Description of the task: Write out exactly, please, every line from the beginning of the entries to the line holding "Task: Click the empty", and no pictures.

Segment Open

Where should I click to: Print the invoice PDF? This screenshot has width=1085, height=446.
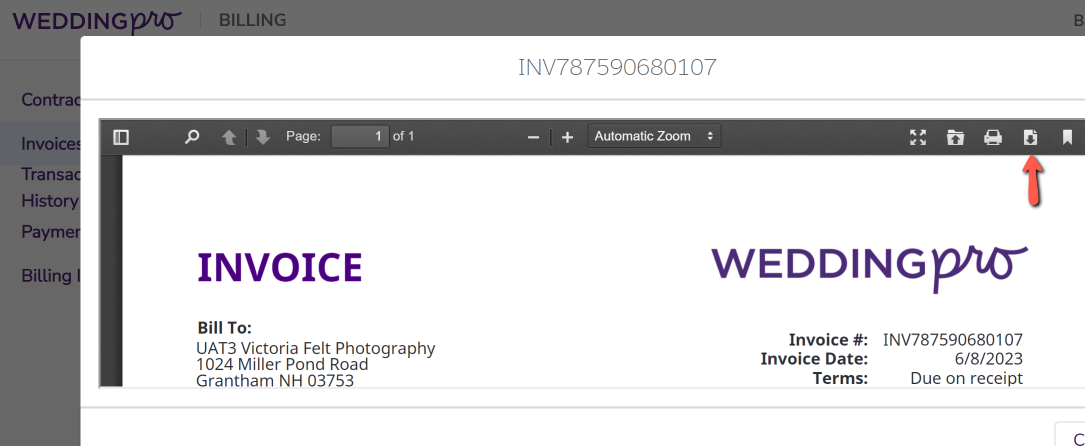[993, 138]
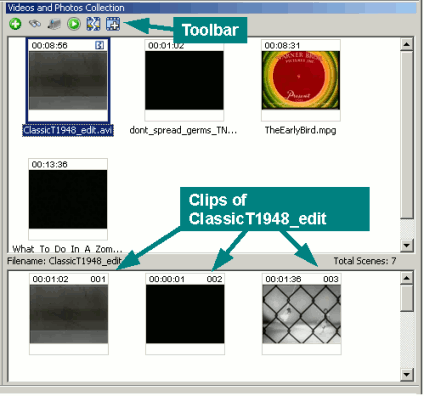Click down arrow of clips pane scrollbar
Screen dimensions: 424x396
point(407,374)
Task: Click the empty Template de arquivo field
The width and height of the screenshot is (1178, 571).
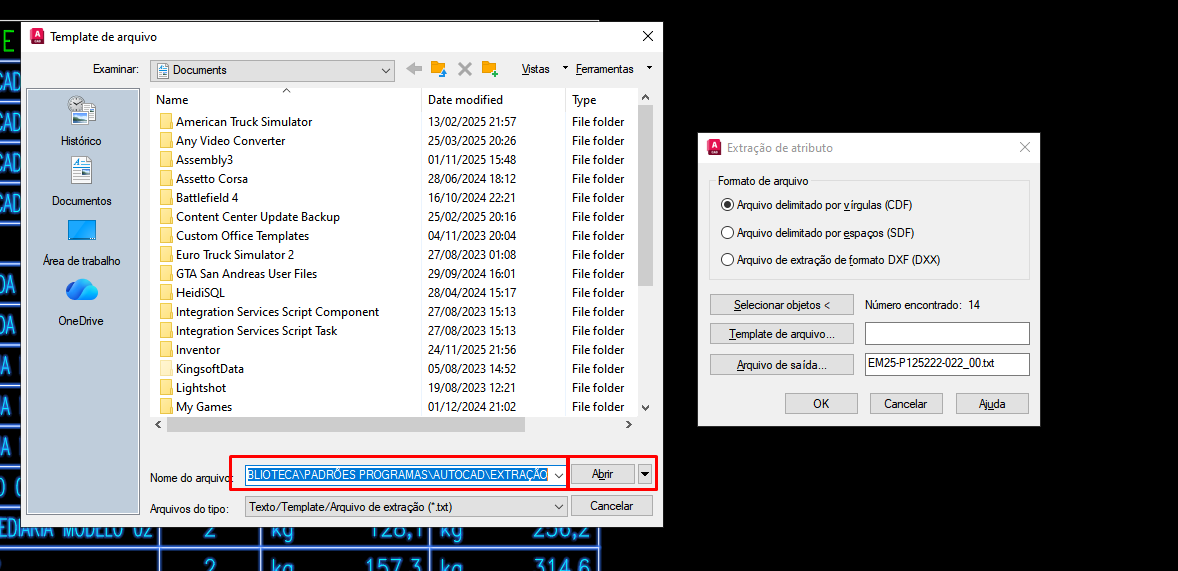Action: (946, 334)
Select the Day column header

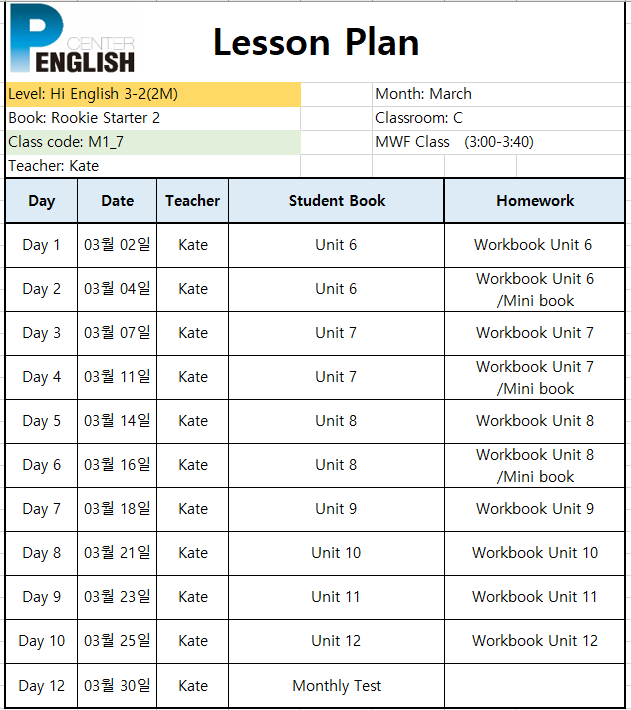tap(42, 201)
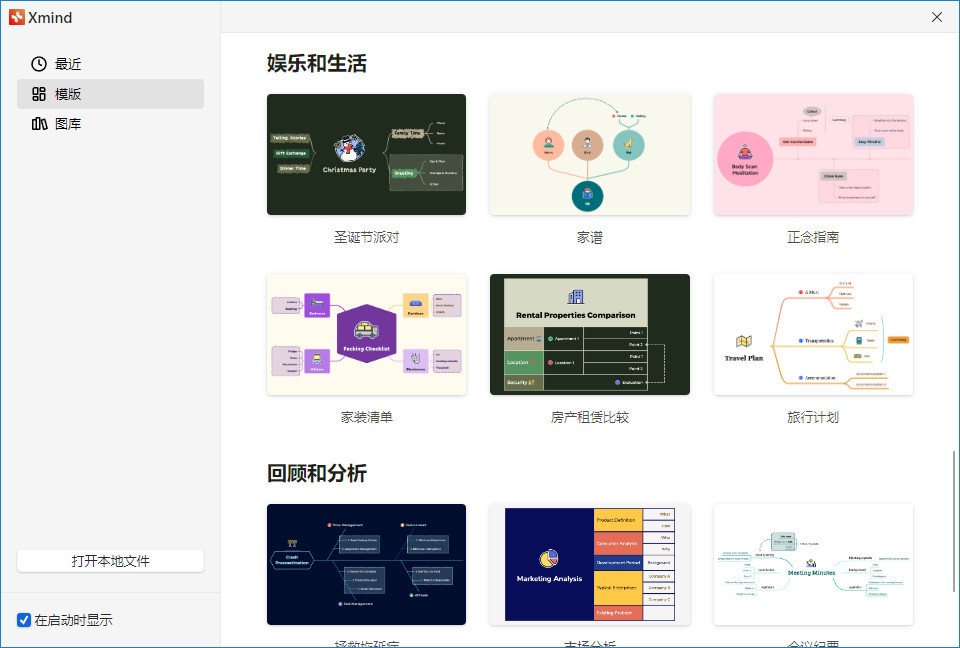
Task: Click the Xmind logo icon
Action: (17, 17)
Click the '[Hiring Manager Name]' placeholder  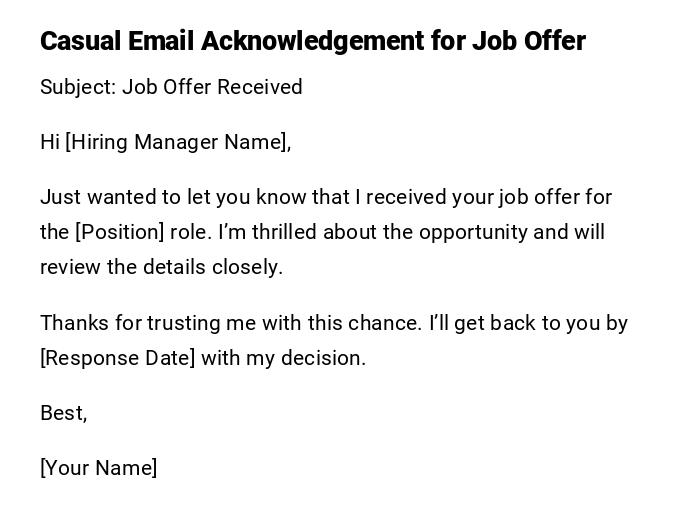pos(176,142)
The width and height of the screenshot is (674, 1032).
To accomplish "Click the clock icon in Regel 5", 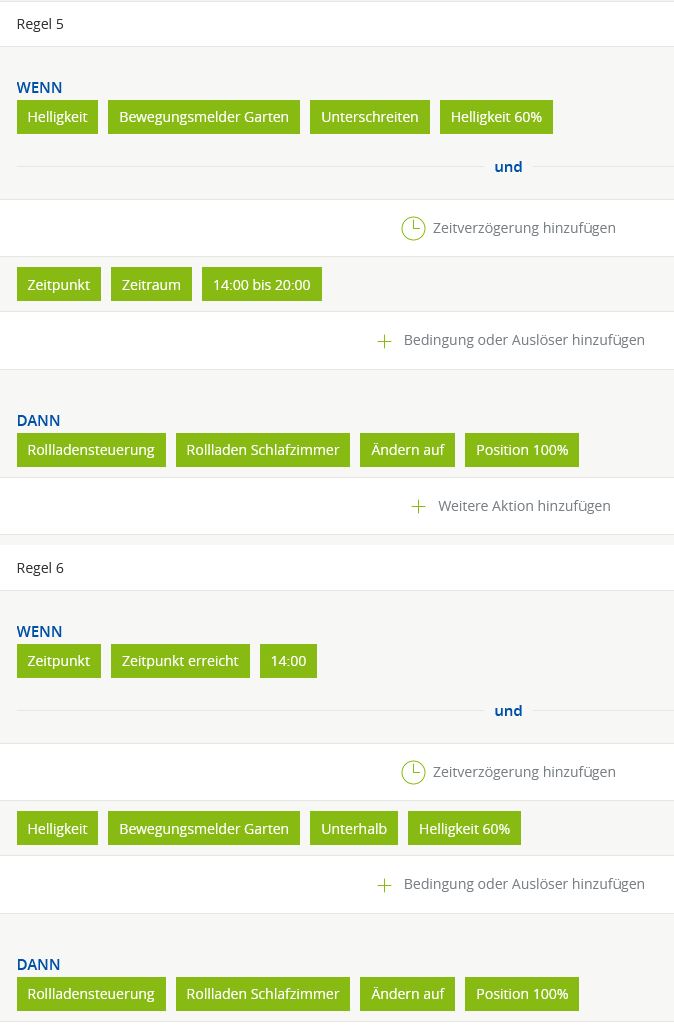I will 413,228.
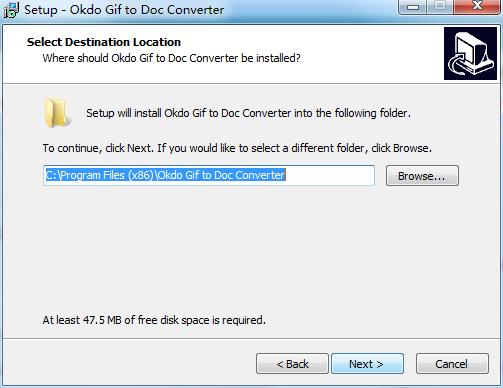Click the white header banner background
The image size is (503, 388).
click(x=367, y=53)
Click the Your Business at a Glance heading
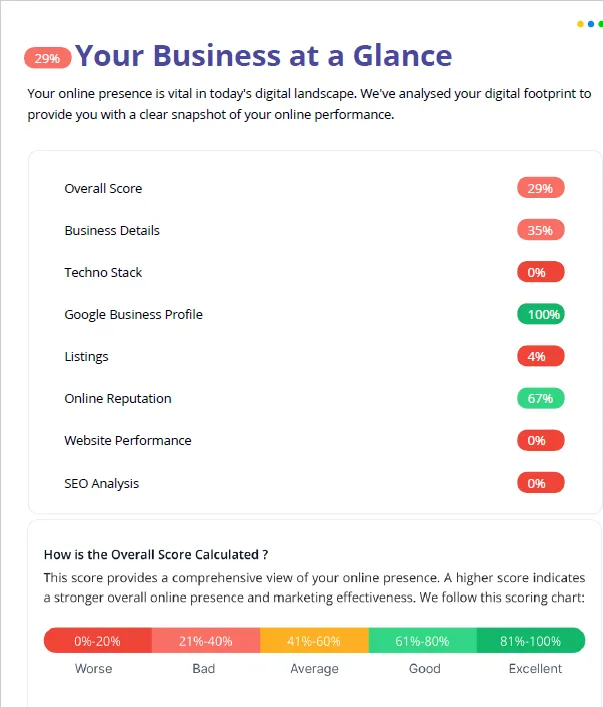Screen dimensions: 603x707 263,55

Segment Closed

Result of this exercise:
Where should I click to: Print the invoice PDF? This screenshot has width=1085, height=446.
[993, 138]
Click down arrow of clips pane scrollbar
Screen dimensions: 424x396
point(407,374)
Task: Click the empty Template de arquivo field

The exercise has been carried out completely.